- di Massimo Recalcati -
Quanto possiamo imparare dalla tormentata elezione a presidente della Repubblica di Mattarella?
Innanzitutto,
a distinguere lo statuto della parola da quello della chiacchiera che il nostro
tempo, invece, confonde colpevolmente. In questa confusione è certo che anche
la politica ha le sue profonde responsabilità. Non si tratta di una distinzione
banale. La filosofia e la psicoanalisi l’hanno ribadita anche sul piano
categoriale.
La
chiacchiera è senza peso, vuota, irresponsabile. Può mutare rapidamente
direzione e contenuto senza che questo sollevi alcun problema. Il suo abito è
aleatorio, la sua disposizione camaleontica, la sua volubilità senza
consistenza la offre a farsi strumento di raggiro. Per questo la chiacchiera
può essere tranquillamente priva di coerenza etica e logica.
La parola
implica invece l’esistenza di un peso. Non assomiglia ad un vento che segue una
direzione incerta, ma ad una lama che taglia e lascia il segno. Per questo
“dare la propria parola” implica l’esistenza di un patto che non si può
ignorare anche se non è stato scritto, se non si è inquadrato in un contratto.

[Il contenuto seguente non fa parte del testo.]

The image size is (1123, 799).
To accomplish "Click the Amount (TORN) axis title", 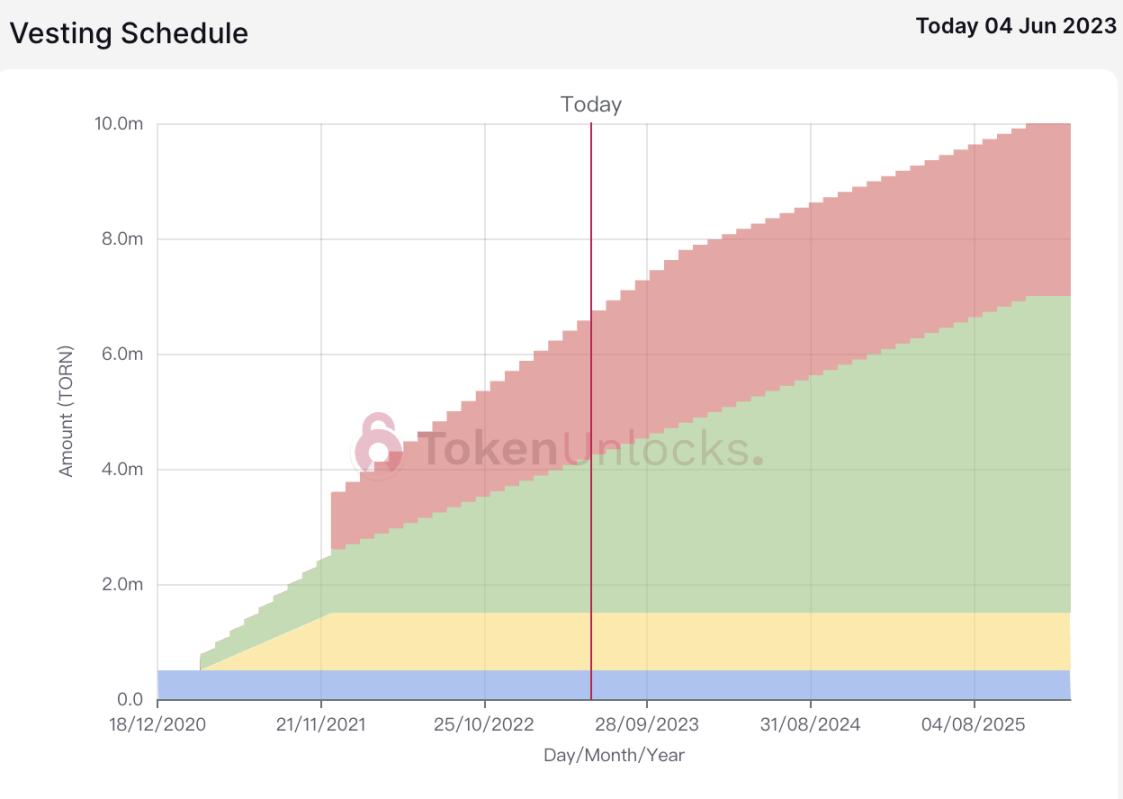I will (x=66, y=411).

Dare la propria parola significa sentirsi impegnati nel proprio essere al suo
rispetto. La parola in questo senso non è mai separata dalle sue conseguenze
poiché essa, diversamente dalla chiacchiera, porta con sé la responsabilità
della risposta. Non è questo che ci ha insegnato il “Si!” di Mattarella prima
di ogni altra cosa? La parola può avere ancora un peso, può ancora distinguersi
dalla chiacchiera, può rispondere responsabilmente ad una chiamata.
Quando
giustamente si descrive questa ultima imbarazzante pagina della nostra storia
repubblicana come un manifesto della crisi della politica, dobbiamo
innanzitutto ricondurre questa crisi alla crisi più profonda della parola. Ma
il tatticismo politico non esclude forse a priori l’esercizio etico della
parola? Il raggiungimento dei propri fini non piega la parola al suo uso più
strumentale?
La figura di
Mattarella è divenuta così popolare nel nostro Paese perché incarna il rigore
etico della parola contro i girotondi della chiacchiera ai quali la vita
politica si è spesso degradata. Basti osservare le mosse, prive di ogni
scrupolo istituzionale, che hanno preceduto il rinnovo del mandato al nostro
presidente. Il problema non è solo il disfacimento del centrodestra, che esce
decisamente sconfitto da queste elezioni, ma della politica in quanto tale. In
questa ultima legislatura, prima che si inaugurasse l’attuale governo di unità
nazionale resosi necessario dalla violenza della pandemia, si sono susseguiti
due governi retti da una sistematica disattesa della propria parola da parte
dei partiti che li hanno resi possibili.
In questo
contesto Mattarella è un simbolo culturale e civile al servizio del Paese e in
particolare delle nuove generazioni che sono orfane del valore della parola. È
questa la versione simbolica del padre di cui i nostri figli hanno bisogno:
testimoniare che la parola ha un peso, cioè ha delle conseguenze, che essa non
può venire disossata dalla chiacchiera irresponsabile. Non a caso il
comandamento biblico che afferma di onorare il padre porta con sé un
riferimento esplicito al peso.
La parola
ebraica kavòd che viene tradotta con “onore” ha come suo significato
originario proprio la parola “peso”. È quello che si dice quando riconosciamo
che una persona ha un “peso”. È la posizione che attualmente Mattarella
incarna. Egli ha dovuto contraddire la sua intenzione di non rinnovare il
proprio mandato non nel nome della vanità personale ma per onorare fino in
fondo la propria parola di servitore dello Stato.
In un tempo
in cui le istituzioni sono state denunciate come irreversibilmente corrotte
dalla retorica populista, dove gli intellettuali hanno sostenuto posizioni da
adolescenti irresponsabili in materia di pandemia e la politica si è rivelata
non solo incapace di governare il nostro Paese, ma anche di assolvere al
compito di indicare un successore condiviso alla sua presidenza, troviamo che
“almeno uno” si è rivelato in grado di arrestare l’inondazione irresponsabile
della chiacchiera restituendo il giusto peso alla parola. Si chiama
testimonianza: incarnare la propria parola nei propri atti. Il nostro tempo ne
ha estrema necessità come un malato di Covid ne ha dell’ossigeno.